Putting politics aside, gaining international support for dismantling the Iran nuclear deal – an objective set forth by President-elect Trump during his campaign – would prove to be an extremely difficult task. The Wall Street Journal reported that international commitment to the deal remains strong and that the major powers have pledged to promote it. Indeed, on Monday the 13th, the European Union reiterated its “resolute commitment” to the Joint Committee Plan of Action (JCPOA) and called for the upholding of commitments by all sides.

Over the last year, European and Asian energy, construction, telecommunications and financial services firms have taken steps to restart commercial relationships with Iran. The push towards economic reintegration will make any U.S. effort to reconstitute the pre-accord sanctions coalition more complicated and likely unpopular, absent strong evidence that Iran has materially breached its nuclear commitments.

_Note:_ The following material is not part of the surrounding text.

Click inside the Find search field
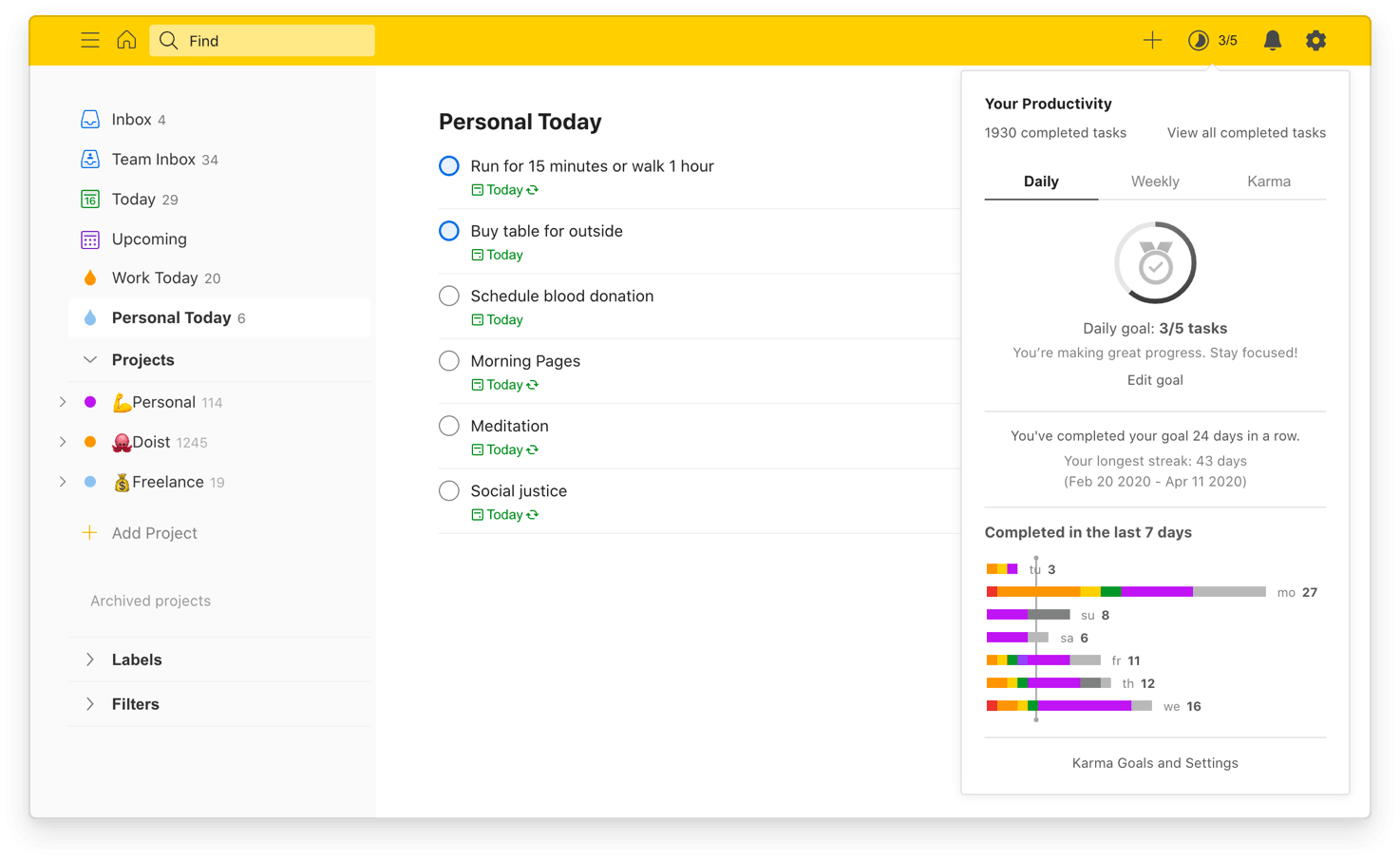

Alternatively, and absent international support to scrap the JCPOA, the Trump administration could resort to a step up in unilateral sanctions against Iran and enforcement of sanctions programs outside the scope of the JCPOA (human rights, terrorism and ballistic missiles).

Let’s also not forget that Iran will unlikely sit idly by should the new U.S. administration be successful in ramping up economic pressure. Iranian supreme leader Ayatollah Ali Khamenei has said that if the U.S. tears up the agreement, “we will light it on fire.” Nonetheless, an Iranian approach that largely honors its JCPOA commitments, irrespective of US policy, almost certainly would stiffen European resolve to stay the current course.

Financial institutions and corporates that have reentered the Iranian market post-JCPOA may need to reevaluate assumptions on US sanctions risk exposure as the Trump administration reveals its policy vis-à-vis Iran and the JCPOA.